Thanks for the feedback! This is something we will look into as we update our HA solution. To provide a bit more context, we are moving our PostgreSQL HA towards a distributed-consensus model that follows the Raft distributed consensus algorithm. We will see if setting the PodDisruptionBudget makes sense in that model. We are hoping the overall changes that are coming in our next release will help satisfy what you are looking for "hands free" operation.

Thanks!

lkhomenk commented 5 years ago

one can add pod-affinity\antiaffinity into cluster-deployment. and it even will be merged with nodeaffinity if nodeselecor is given.

jkatz commented 5 years ago

@lkhomenk Thanks for the advice! By chance do you have an example spec file demonstrating this?

We are still planning to have podAntiAffinity (as well as continued support for nodeAffinity) supported natively in our 4.2 release just to ease the configuration burden.

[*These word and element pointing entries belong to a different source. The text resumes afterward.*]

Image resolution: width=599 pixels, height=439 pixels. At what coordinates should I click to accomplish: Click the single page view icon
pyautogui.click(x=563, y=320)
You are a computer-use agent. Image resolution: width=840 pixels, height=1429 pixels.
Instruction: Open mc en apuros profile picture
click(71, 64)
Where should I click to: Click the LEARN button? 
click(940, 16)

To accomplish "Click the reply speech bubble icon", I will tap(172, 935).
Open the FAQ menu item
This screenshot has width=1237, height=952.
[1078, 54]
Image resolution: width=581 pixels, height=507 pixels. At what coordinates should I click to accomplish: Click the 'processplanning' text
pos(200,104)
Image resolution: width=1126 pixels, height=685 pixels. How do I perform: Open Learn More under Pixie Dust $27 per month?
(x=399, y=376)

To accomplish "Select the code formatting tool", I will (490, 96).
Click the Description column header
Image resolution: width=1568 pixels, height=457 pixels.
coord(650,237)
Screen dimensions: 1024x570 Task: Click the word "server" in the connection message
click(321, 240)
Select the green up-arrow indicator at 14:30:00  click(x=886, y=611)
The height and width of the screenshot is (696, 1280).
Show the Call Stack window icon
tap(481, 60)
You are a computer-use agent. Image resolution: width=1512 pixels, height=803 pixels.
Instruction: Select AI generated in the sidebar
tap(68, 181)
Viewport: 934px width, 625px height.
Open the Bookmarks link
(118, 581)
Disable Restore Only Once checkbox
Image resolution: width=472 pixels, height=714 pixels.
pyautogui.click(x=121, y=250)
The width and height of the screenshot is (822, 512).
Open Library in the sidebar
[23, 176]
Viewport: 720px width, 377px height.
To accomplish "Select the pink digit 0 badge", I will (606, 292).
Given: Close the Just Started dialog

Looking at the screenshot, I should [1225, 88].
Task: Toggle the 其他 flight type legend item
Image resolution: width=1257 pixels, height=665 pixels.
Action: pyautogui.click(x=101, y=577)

lkhomenk commented 5 years ago

cluster-deployment part with affinity

            "spec": {
              "affinity": {
                "podAntiAffinity": {
                  "requiredDuringSchedulingIgnoredDuringExecution": [
                    {
                      "topologyKey": "kubernetes.io/hostname",
                      "labelSelector": {
                        "matchExpressions": [
                          {
                            "key": "app",
                            "operator": "In",
                            "values": [
                              "{{.ClusterName}}"
                            ]
                          }
                        ]
                      }
                    }
                  ]
                }
              },  
                {{.SecurityContext }}

and that's what we get in container - merged with nodeSelector from affinity.json

spec:
  affinity:
    nodeAffinity:
      requiredDuringSchedulingIgnoredDuringExecution:
        nodeSelectorTerms:
          - matchExpressions:
              - key: role.testdomain.com
                operator: In
                values:
                  - db
    podAntiAffinity:
      requiredDuringSchedulingIgnoredDuringExecution:
        - labelSelector:
            matchExpressions:
              - key: app
                operator: In
                values:
                  - develop-db
          topologyKey: kubernetes.io/hostname
  containers:

main problem is limited parametrisation of variables which can be used inside cluster-deployment.json. but we added our labels. main thing we use - ClusterName

jkatz commented 4 years ago

Pod Anti-Affinity is now supported in the v4.2.0 release.